Given data:
==============================

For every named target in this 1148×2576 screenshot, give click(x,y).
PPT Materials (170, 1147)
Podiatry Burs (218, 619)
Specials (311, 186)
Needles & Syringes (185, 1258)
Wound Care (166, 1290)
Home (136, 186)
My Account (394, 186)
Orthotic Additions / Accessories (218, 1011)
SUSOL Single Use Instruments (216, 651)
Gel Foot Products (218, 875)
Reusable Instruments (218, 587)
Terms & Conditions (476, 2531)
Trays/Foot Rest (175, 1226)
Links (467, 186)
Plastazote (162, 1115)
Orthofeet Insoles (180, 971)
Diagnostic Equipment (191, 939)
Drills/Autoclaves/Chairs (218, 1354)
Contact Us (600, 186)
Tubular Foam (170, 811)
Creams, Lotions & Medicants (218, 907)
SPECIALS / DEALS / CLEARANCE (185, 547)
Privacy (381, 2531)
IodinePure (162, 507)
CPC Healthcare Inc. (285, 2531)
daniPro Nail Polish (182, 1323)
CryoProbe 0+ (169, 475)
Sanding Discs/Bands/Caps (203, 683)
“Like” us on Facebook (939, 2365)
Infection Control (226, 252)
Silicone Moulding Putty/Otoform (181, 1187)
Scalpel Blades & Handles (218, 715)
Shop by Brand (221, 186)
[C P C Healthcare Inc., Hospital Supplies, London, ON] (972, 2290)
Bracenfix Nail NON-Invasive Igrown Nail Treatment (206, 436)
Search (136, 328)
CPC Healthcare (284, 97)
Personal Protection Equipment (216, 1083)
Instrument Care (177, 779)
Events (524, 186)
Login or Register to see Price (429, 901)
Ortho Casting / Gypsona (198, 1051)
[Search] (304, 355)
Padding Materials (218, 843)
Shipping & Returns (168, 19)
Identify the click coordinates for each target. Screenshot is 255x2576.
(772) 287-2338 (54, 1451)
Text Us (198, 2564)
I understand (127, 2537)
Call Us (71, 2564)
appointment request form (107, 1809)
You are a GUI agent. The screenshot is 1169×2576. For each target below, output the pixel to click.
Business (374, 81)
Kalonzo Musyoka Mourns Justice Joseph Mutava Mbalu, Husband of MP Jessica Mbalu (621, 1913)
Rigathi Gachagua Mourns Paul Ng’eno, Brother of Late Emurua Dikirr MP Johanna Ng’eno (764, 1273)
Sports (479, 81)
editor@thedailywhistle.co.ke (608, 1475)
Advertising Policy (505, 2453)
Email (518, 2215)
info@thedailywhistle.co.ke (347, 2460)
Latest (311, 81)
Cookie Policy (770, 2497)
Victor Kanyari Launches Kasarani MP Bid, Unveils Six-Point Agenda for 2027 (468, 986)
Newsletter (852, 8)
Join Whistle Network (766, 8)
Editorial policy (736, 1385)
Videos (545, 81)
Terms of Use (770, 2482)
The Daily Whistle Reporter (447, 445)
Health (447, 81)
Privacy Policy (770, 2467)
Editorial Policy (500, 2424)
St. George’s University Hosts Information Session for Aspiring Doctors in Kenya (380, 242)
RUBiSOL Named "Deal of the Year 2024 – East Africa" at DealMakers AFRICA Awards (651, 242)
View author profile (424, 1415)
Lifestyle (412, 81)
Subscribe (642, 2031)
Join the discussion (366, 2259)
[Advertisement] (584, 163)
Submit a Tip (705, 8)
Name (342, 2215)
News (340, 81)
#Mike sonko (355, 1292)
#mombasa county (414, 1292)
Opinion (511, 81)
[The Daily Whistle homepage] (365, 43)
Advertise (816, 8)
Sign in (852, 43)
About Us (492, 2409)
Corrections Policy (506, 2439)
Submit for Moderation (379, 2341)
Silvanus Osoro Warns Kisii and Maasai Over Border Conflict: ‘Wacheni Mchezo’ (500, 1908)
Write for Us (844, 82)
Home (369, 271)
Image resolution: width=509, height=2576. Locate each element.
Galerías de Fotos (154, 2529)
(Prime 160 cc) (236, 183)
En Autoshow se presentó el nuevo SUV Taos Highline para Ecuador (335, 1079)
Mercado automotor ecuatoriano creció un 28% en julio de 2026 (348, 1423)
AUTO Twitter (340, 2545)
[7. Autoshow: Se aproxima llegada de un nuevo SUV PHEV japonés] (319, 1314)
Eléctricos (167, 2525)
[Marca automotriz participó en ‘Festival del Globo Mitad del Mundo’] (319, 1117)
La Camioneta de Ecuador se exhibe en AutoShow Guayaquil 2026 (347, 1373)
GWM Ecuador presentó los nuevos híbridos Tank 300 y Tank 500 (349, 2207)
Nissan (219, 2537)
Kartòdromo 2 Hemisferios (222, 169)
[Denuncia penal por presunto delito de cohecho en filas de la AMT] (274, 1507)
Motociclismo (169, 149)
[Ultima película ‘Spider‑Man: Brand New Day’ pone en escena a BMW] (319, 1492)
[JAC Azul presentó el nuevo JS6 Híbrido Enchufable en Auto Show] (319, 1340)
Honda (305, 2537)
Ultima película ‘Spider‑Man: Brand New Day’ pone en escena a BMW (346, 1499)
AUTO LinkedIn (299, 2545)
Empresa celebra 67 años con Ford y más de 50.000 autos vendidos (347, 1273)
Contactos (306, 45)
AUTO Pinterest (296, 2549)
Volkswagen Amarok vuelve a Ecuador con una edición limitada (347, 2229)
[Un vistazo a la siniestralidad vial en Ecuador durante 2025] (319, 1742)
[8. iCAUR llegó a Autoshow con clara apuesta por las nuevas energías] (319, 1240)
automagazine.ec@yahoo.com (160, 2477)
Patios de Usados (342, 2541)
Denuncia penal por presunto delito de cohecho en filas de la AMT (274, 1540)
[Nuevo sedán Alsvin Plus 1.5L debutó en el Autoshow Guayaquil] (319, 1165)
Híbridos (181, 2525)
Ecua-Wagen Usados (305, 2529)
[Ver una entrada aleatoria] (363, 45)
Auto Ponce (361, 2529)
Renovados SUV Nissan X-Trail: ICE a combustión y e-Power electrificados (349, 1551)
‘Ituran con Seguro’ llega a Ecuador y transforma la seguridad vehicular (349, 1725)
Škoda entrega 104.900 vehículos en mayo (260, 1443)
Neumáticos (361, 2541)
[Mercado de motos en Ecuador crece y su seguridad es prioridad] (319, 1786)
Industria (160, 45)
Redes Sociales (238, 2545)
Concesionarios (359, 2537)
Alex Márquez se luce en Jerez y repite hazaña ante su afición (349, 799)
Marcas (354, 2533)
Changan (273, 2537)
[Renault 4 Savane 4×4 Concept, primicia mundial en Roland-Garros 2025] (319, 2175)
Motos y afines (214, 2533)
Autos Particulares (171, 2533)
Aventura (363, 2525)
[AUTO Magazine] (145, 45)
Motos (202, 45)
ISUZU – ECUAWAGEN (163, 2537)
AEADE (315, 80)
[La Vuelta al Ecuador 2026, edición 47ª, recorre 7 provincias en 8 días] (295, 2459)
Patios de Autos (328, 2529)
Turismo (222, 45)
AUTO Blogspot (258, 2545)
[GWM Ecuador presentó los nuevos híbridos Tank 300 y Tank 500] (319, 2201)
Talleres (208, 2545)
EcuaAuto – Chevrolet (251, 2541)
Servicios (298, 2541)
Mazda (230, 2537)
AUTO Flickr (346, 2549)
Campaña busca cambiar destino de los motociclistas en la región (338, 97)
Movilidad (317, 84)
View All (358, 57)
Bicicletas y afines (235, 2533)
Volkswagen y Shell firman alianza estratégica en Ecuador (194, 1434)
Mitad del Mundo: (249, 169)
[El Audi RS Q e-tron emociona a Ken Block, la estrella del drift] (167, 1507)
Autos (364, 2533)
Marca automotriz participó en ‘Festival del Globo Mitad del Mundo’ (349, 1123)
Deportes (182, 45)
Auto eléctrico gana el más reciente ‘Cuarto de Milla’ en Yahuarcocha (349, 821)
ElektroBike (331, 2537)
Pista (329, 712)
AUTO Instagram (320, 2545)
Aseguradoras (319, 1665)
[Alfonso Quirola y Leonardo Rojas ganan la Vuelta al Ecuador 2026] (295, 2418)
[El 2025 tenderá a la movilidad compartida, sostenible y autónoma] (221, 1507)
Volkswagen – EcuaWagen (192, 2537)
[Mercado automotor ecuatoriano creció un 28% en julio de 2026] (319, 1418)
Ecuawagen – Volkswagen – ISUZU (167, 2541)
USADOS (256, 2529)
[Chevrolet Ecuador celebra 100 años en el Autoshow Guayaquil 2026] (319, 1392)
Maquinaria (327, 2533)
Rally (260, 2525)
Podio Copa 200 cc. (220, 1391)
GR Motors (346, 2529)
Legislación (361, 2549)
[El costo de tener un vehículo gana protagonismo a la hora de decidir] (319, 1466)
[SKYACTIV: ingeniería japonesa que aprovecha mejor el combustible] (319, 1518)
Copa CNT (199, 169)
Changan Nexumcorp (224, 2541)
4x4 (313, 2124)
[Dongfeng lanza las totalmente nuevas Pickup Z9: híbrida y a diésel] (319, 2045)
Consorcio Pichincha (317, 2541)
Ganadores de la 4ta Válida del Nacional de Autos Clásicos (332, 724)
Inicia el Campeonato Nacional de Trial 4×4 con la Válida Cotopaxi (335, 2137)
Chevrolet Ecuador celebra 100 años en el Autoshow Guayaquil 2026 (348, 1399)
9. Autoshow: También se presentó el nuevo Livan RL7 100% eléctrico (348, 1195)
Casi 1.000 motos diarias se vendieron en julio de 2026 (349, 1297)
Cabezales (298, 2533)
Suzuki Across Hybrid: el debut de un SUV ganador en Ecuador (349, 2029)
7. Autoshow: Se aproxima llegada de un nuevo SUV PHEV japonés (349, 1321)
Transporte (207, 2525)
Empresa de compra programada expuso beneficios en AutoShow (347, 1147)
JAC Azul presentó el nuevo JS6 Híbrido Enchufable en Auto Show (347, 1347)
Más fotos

==============================

About this exercise:
In the data above, which lines lie between the line with "Needles & Syringes (185, 1258)" and the line with "Sanding Discs/Bands/Caps (203, 683)", inclusive? Print those lines exactly and nothing else.

Answer below:
Needles & Syringes (185, 1258)
Wound Care (166, 1290)
Home (136, 186)
My Account (394, 186)
Orthotic Additions / Accessories (218, 1011)
SUSOL Single Use Instruments (216, 651)
Gel Foot Products (218, 875)
Reusable Instruments (218, 587)
Terms & Conditions (476, 2531)
Trays/Foot Rest (175, 1226)
Links (467, 186)
Plastazote (162, 1115)
Orthofeet Insoles (180, 971)
Diagnostic Equipment (191, 939)
Drills/Autoclaves/Chairs (218, 1354)
Contact Us (600, 186)
Tubular Foam (170, 811)
Creams, Lotions & Medicants (218, 907)
SPECIALS / DEALS / CLEARANCE (185, 547)
Privacy (381, 2531)
IodinePure (162, 507)
CPC Healthcare Inc. (285, 2531)
daniPro Nail Polish (182, 1323)
CryoProbe 0+ (169, 475)
Sanding Discs/Bands/Caps (203, 683)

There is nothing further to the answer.